Original Article
Changes in Transcutaneous Carbon Dioxide, Oxygen Saturation, and Respiratory Rate after Interscalene Block
Abstract
Background: We used transcutaneous (TC) carbon dioxide (CO2) monitoring to prospectively evaluate changes in respiratory status after interscalene anesthesia in 45 adults (40 successful and 5 unsuccessful blocks).
Methods: TC-CO2 oxygen saturation and respiratory rate were recorded every minute for 5 minutes before block and every 2 minutes for a total of 30 minutes (15 data sets) after injection of the local anesthetic solution.

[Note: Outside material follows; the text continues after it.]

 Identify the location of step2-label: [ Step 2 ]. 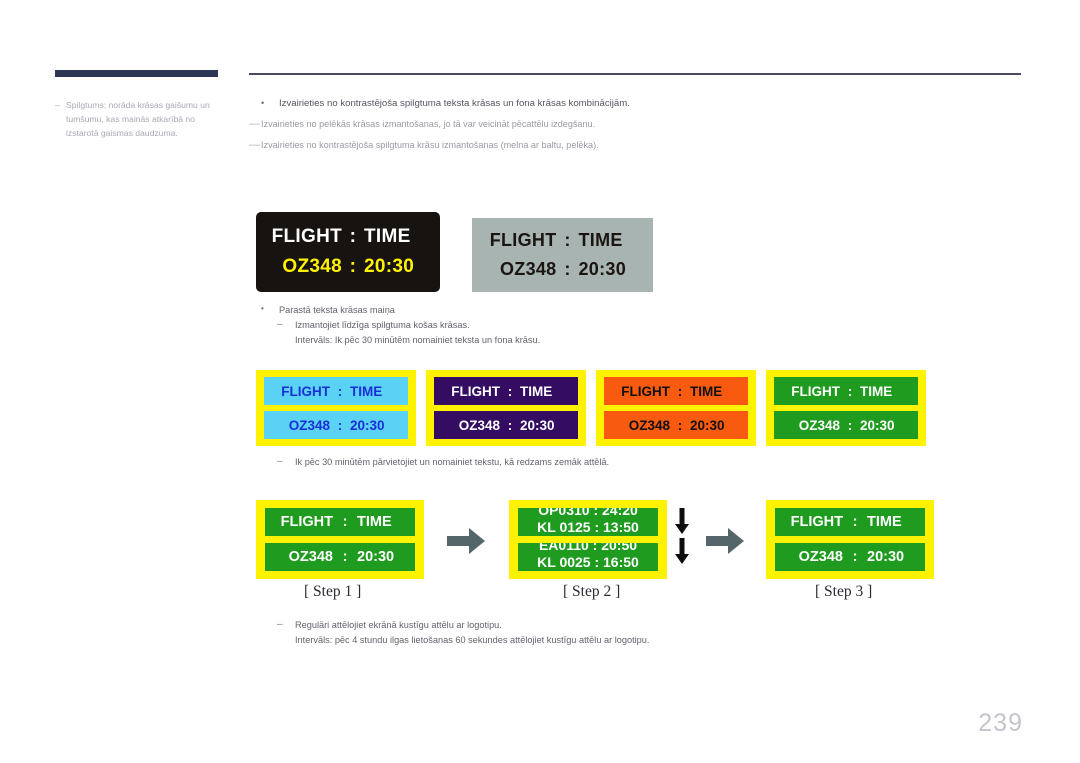
(592, 592).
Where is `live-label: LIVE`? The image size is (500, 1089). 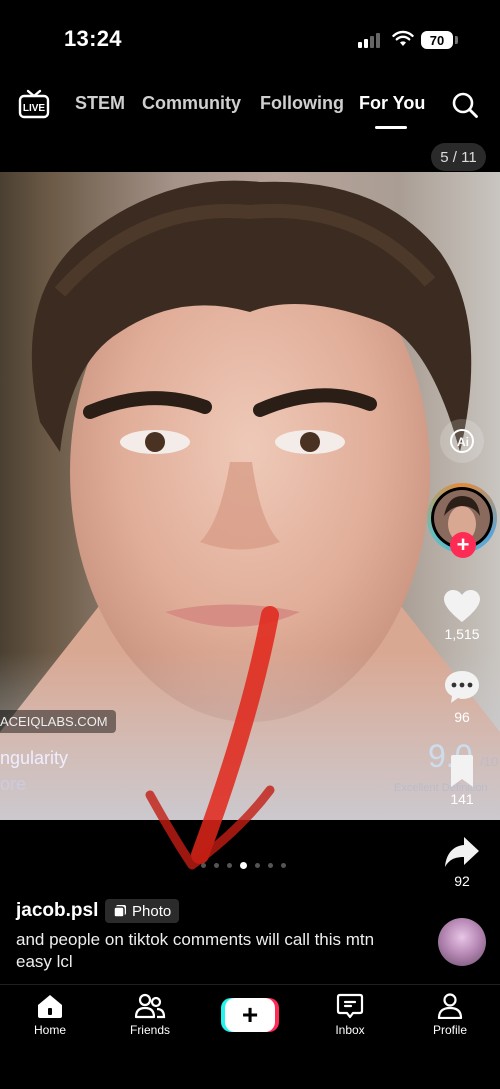 live-label: LIVE is located at coordinates (34, 108).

Results: After successful block, TC-CO2 increased from 41 ± 5 mm Hg to a maximum value of 44 ± 6 mm Hg (P < 0.0001) and the respiratory rate increased from 14 ± 2 breaths/min to a maximum of 20 ± 4 breaths/min (P < 0.001). The increase in TC-CO2 was ≥5 mm Hg in 11 patients and ≥10 mm Hg in 4 patients, with a maximum increase of 12 mm Hg. Of the 600 TC-CO2 data points recorded (15 each from the 40 patients with a successful block), 62 (10.3%) showed a TC-CO2 value of 50 mm Hg or greater, with a maximum value of 57 mm Hg. No significant change in TC-CO2 or respiratory rate was seen in the five patients with unsuccessful block.
Conclusion: After interscalene blockade, we found an increase in respiratory rate and hypercarbia that resulted in no clinically significant effect.
The interscalene approach remains a popular method of providing regional anesthesia for surgical procedures of the shoulder and arm. In addition to anesthesia of the brachial plexus, phrenic nerve block and hemidiaphragmatic paralysis invariably accompany successful block. Studies using ultrasonography have shown that there is a 100% incidence of hemidiaphragmatic paralysis after interscalene (IS) block. 1 Urmey and McDonald 2 showed alterations in respiratory function resulting from the hemidiaphragmatic paralysis including a mean decrease in forced vital capacity of 27.2% and forced expiratory volume of 26.4%. They also noted a mean decrease in peak expiratory flow rate of 15.4% and a mean decrease in maximum mid-expiratory flow rate of 17.9%. Similar alterations in respiratory function have been reported by other investigators. 3–5 However, to date, there are no reports evaluating changes in arterial partial pressure of carbon dioxide (PaCO2) related to the altered respiratory function after IS anesthesia. Using transcutaneous (TC) CO2 monitoring, we prospectively evaluated changes that followed IS anesthesia in adults.